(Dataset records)
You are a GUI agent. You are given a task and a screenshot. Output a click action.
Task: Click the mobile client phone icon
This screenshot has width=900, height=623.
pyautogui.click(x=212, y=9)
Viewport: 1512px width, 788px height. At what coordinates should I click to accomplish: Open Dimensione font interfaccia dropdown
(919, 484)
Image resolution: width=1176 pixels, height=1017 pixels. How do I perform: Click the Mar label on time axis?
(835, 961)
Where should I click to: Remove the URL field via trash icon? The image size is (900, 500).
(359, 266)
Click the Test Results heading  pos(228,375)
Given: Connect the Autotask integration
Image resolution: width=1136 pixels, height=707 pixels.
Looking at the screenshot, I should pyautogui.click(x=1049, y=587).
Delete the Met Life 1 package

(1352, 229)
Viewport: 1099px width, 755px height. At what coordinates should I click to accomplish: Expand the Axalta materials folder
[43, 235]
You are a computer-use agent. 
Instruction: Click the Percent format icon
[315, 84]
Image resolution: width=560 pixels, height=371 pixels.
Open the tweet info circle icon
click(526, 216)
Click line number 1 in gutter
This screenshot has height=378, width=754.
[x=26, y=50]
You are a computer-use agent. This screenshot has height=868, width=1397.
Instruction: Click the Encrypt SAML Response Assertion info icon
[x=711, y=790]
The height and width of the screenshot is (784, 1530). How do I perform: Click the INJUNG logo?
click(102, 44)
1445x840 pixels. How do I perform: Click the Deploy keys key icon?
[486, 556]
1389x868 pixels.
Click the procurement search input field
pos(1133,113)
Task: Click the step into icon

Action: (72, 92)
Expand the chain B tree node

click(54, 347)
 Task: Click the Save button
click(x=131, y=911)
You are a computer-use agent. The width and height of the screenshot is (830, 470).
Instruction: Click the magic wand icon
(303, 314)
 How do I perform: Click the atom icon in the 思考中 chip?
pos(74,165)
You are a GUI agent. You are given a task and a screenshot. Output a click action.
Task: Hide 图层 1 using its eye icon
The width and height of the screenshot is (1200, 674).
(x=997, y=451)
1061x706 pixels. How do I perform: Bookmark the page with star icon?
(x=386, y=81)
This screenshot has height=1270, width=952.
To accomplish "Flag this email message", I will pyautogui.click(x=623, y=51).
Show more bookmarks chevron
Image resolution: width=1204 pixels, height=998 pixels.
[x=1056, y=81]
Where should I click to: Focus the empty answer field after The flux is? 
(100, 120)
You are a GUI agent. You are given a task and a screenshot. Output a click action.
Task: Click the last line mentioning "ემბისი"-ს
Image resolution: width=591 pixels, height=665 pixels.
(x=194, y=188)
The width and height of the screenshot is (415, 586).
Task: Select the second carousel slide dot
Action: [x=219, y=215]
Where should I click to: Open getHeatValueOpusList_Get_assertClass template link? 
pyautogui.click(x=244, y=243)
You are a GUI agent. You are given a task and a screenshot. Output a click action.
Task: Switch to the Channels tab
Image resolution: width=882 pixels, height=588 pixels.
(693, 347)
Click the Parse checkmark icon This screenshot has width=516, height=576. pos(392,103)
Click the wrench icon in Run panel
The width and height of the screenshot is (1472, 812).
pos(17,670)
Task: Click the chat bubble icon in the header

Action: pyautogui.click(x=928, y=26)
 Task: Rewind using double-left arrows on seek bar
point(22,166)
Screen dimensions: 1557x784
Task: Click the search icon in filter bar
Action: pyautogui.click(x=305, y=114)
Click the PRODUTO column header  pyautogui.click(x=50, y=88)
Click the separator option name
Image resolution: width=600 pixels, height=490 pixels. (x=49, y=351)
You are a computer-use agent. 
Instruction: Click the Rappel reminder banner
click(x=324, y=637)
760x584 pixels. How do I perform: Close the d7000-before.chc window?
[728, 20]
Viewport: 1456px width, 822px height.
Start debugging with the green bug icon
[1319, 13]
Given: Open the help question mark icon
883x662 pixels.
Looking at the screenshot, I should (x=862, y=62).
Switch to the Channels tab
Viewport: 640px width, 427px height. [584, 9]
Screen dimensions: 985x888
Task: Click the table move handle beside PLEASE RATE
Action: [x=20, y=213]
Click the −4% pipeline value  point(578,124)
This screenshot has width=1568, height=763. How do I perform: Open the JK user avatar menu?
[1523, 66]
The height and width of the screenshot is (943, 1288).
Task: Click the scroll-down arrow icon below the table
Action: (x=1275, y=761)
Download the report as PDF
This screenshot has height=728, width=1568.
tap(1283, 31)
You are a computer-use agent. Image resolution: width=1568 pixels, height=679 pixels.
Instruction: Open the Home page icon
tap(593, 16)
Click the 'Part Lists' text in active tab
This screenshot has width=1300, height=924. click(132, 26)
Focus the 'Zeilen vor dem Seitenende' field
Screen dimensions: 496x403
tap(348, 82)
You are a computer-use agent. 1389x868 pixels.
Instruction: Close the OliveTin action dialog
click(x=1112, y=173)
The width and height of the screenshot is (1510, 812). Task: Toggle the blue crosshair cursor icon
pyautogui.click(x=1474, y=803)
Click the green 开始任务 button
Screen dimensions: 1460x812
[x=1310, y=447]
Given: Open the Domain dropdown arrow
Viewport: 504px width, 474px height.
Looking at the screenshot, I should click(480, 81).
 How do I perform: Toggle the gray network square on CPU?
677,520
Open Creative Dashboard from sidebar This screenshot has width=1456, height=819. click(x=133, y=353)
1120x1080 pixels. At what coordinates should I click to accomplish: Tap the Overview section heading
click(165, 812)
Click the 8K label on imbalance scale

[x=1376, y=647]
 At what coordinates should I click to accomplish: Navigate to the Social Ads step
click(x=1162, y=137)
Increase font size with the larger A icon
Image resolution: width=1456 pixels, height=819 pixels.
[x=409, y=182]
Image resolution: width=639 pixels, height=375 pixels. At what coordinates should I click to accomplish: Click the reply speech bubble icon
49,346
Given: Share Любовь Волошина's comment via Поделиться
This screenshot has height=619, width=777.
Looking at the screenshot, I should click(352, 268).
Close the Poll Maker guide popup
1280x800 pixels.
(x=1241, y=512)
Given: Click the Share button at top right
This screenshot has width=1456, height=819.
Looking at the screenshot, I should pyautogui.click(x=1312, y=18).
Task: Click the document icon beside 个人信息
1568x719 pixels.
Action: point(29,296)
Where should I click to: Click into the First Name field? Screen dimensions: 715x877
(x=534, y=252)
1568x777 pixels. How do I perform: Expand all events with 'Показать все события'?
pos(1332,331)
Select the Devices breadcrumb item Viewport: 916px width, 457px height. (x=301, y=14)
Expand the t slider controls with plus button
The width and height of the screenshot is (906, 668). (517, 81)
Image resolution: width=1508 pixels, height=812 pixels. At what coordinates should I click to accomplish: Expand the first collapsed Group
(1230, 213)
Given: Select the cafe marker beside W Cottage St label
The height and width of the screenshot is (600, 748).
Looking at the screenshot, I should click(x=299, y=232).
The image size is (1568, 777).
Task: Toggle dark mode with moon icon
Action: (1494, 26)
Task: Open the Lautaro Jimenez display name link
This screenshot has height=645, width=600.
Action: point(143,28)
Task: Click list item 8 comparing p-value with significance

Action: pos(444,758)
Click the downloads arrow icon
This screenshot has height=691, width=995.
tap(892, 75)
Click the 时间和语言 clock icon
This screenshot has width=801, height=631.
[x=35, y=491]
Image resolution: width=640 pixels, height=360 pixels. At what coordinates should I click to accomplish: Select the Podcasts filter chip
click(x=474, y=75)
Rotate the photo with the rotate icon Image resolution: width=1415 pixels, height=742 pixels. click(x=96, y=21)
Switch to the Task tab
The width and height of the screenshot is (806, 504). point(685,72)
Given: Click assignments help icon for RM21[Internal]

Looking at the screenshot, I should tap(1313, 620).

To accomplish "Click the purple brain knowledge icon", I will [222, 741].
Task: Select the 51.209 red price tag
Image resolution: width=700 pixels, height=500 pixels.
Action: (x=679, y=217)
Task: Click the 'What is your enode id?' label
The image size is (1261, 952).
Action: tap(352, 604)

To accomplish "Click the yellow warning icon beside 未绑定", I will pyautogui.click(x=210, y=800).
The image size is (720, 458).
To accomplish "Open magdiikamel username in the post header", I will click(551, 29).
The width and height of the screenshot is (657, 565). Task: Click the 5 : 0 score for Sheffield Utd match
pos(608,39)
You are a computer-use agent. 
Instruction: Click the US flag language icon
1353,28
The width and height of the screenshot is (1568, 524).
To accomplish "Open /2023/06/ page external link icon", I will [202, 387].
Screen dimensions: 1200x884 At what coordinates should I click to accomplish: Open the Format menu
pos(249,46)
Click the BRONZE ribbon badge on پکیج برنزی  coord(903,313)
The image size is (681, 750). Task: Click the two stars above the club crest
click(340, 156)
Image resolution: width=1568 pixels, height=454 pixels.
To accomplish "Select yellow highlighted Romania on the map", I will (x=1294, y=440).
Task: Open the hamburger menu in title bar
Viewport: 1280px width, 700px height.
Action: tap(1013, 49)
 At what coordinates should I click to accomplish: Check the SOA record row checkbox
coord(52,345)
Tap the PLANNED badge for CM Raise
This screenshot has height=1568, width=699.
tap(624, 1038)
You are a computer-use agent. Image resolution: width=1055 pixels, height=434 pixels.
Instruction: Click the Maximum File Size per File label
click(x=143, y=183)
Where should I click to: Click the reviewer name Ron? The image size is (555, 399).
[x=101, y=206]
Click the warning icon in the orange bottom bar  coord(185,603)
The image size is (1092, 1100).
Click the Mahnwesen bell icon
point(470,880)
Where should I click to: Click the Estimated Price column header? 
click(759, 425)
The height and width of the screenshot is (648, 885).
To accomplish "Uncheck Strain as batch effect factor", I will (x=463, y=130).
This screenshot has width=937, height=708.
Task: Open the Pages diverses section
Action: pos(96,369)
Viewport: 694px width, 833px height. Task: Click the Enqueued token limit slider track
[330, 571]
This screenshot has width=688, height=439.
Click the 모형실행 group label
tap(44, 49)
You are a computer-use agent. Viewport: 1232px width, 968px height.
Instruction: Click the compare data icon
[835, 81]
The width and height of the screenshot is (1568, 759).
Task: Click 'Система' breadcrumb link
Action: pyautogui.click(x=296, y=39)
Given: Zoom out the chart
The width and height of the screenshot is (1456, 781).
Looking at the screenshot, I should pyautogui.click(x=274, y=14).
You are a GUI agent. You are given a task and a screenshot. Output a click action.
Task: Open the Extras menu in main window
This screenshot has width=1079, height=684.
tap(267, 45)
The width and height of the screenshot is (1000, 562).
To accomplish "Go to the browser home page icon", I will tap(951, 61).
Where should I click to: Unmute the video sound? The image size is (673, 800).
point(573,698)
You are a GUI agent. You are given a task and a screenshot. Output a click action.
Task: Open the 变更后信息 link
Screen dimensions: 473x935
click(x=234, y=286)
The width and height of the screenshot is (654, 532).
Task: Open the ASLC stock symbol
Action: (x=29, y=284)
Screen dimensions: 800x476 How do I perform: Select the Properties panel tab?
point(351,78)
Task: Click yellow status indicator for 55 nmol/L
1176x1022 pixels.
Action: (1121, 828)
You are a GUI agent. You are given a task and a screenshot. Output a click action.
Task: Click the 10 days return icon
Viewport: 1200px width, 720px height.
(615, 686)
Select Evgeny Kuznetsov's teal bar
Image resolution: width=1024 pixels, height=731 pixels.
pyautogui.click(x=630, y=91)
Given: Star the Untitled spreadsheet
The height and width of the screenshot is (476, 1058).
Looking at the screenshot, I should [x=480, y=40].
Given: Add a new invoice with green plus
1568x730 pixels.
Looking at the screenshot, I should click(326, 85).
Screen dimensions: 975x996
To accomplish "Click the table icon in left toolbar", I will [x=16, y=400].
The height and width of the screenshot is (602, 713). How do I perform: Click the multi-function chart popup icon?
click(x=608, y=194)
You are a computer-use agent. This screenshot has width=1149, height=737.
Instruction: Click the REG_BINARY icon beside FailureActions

▸ **What you should do**: Convert everything in the material from the line containing "Where should I click to: Click the Estimated" down to the line containing "click(759, 425)" into a Markdown table with two columns, Row and Line, leaving out any blank lines.

▸ **Solution to the problem**:
| Row | Line |
|---|---|
| 1 | Where should I click to: Click the Estimated Price column header?  |
| 2 | click(759, 425) |